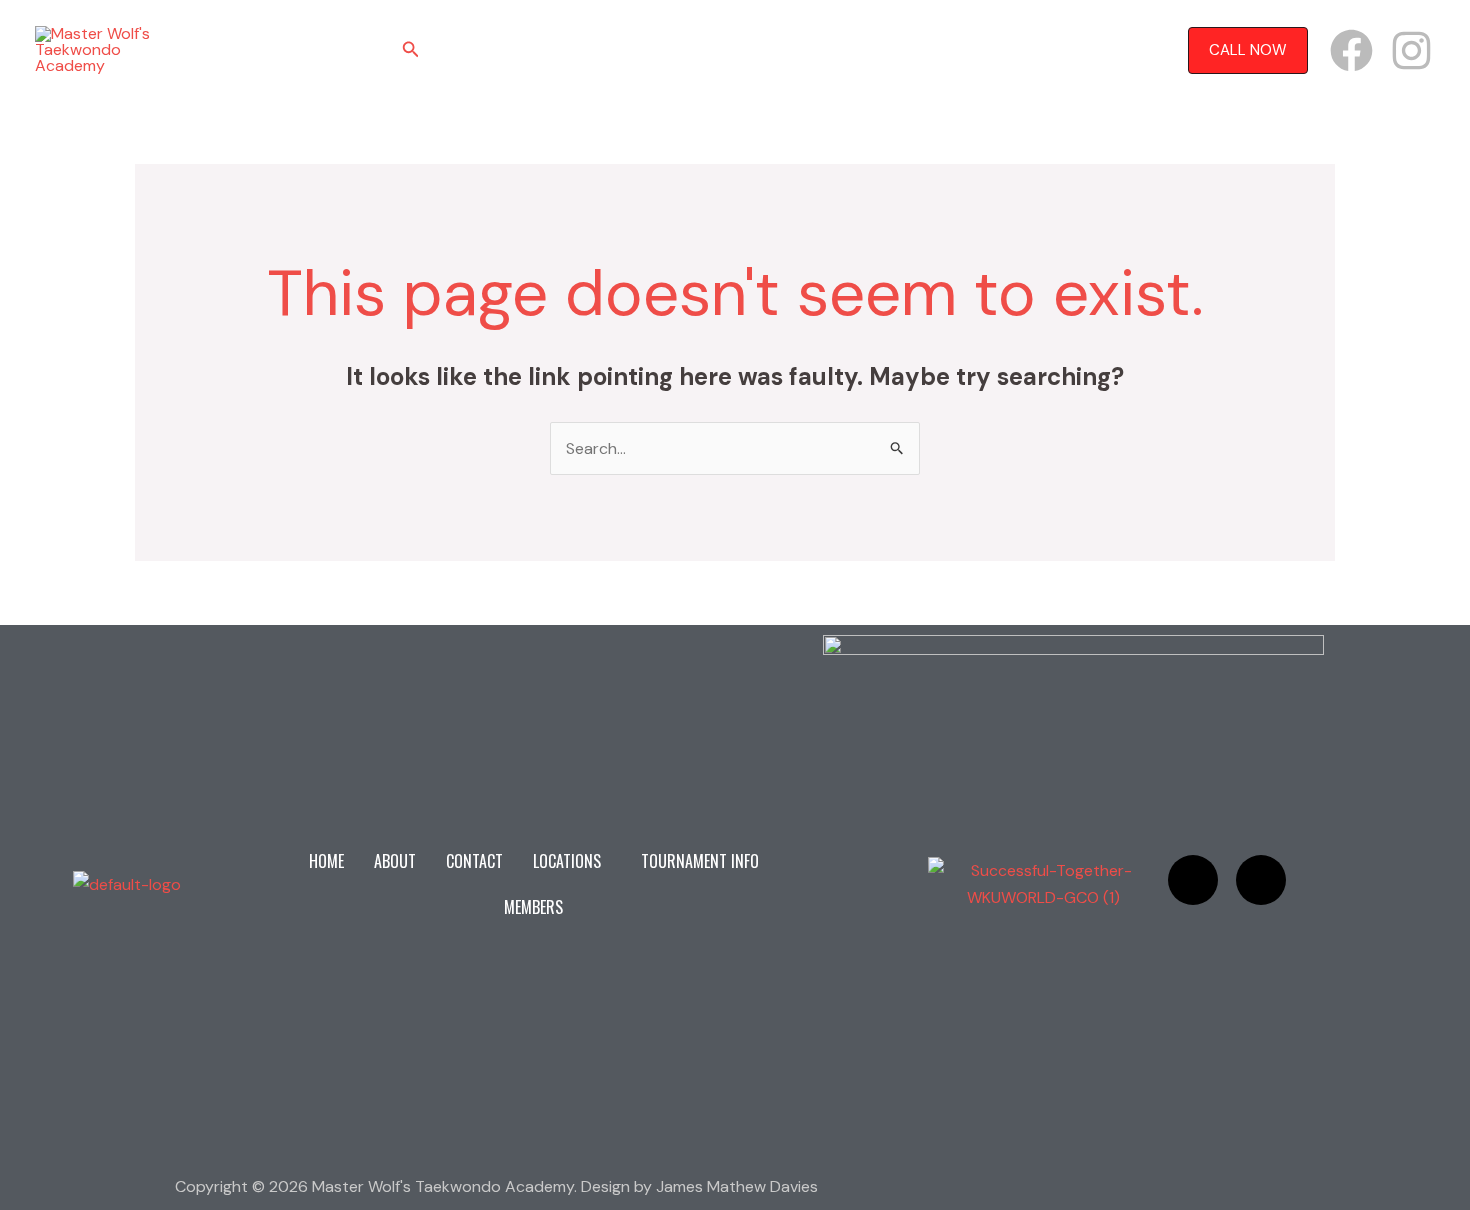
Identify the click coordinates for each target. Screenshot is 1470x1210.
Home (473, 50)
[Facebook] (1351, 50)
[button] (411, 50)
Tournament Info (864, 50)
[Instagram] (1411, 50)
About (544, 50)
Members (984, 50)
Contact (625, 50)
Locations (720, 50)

....................

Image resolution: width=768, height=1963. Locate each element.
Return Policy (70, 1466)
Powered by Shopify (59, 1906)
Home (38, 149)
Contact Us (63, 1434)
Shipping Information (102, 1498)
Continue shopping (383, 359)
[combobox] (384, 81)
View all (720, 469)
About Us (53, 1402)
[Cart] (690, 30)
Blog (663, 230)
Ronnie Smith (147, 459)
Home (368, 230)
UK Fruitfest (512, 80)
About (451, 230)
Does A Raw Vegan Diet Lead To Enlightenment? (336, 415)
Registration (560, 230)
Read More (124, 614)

....................

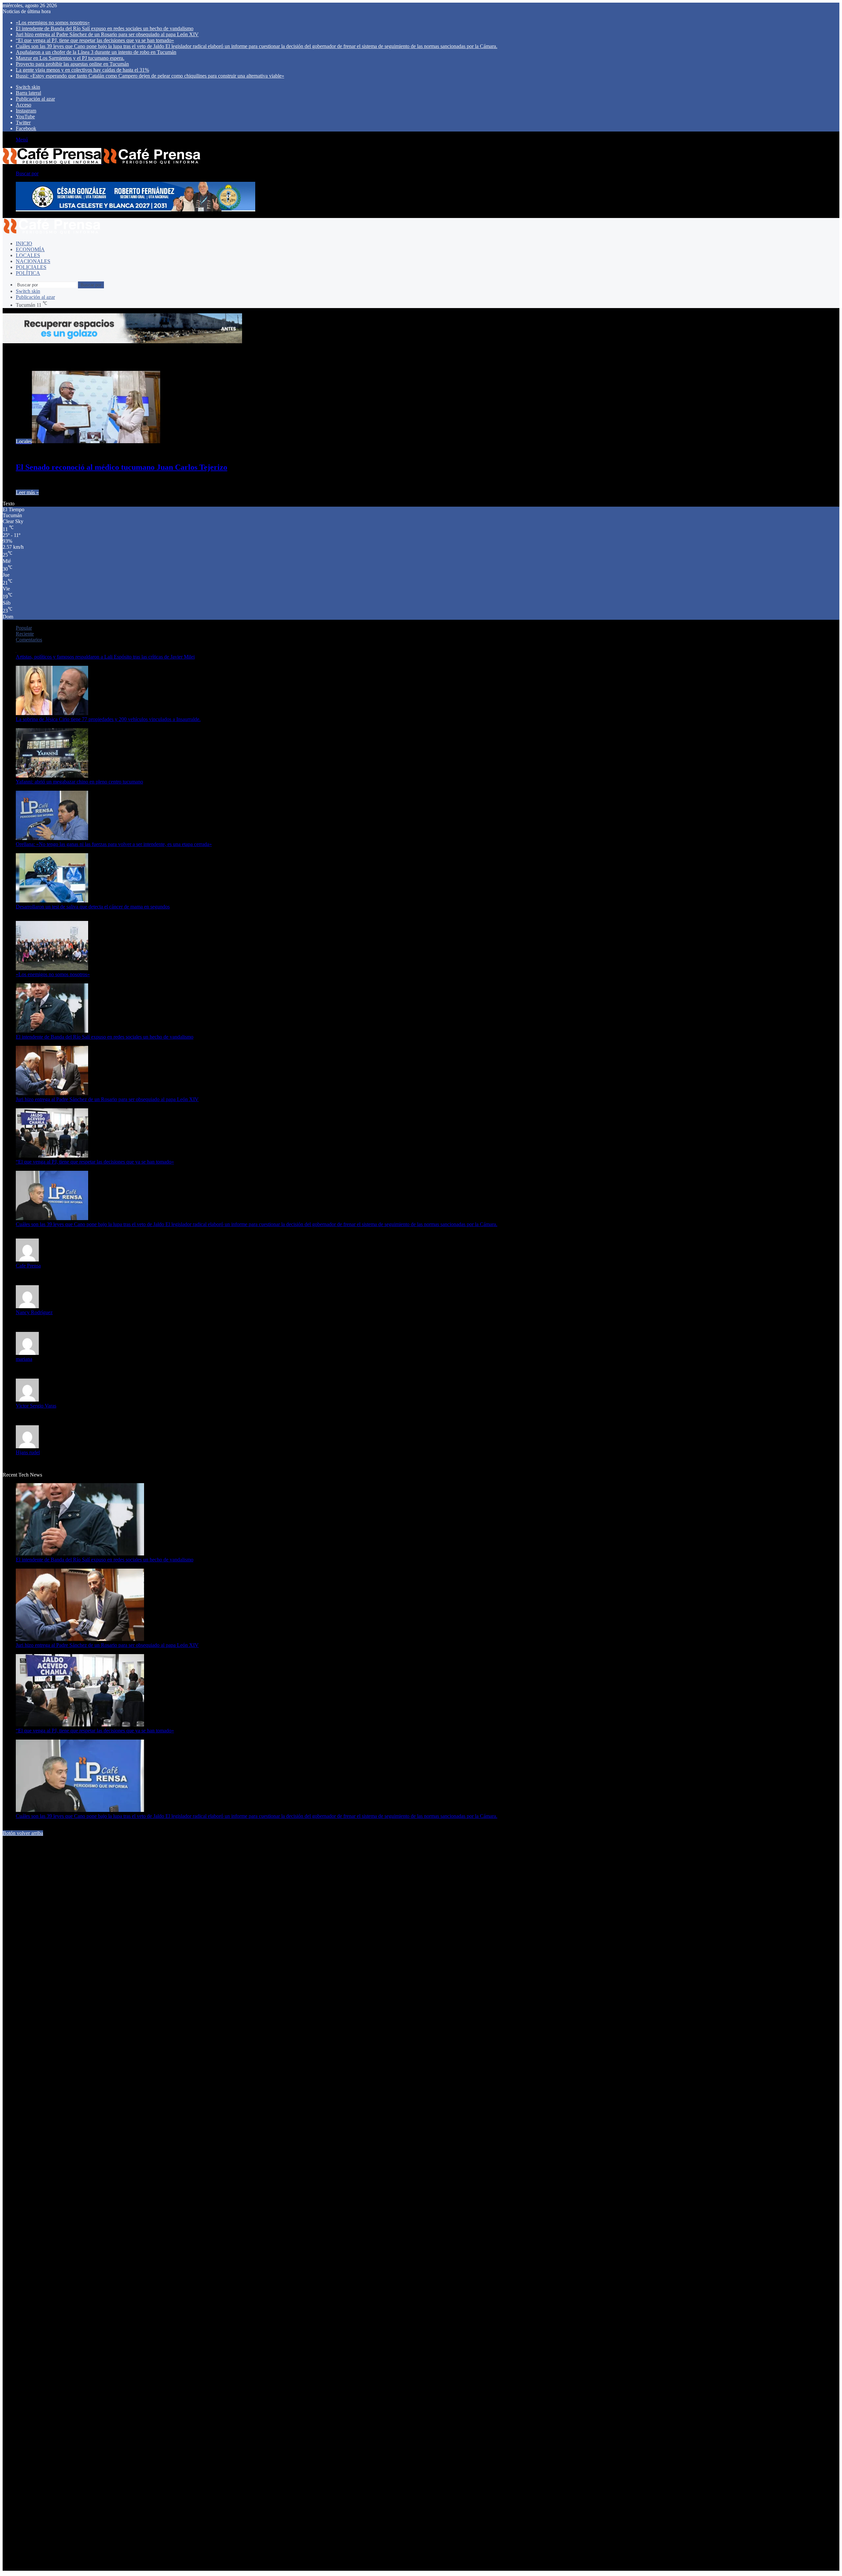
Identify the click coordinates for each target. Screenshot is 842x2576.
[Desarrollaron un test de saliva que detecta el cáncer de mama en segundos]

....................

Task item - A verbatim transcription is needed of the lines above, starting at the line with "Screenshot is 1470x1210." and ending at the line with "Locations (720, 50)", both included, and of nothing else.

Exercise result -
Identify the click coordinates for each target. Screenshot is 1470x1210.
Home (473, 50)
[Facebook] (1351, 50)
[button] (411, 50)
Tournament Info (864, 50)
[Instagram] (1411, 50)
About (544, 50)
Members (984, 50)
Contact (625, 50)
Locations (720, 50)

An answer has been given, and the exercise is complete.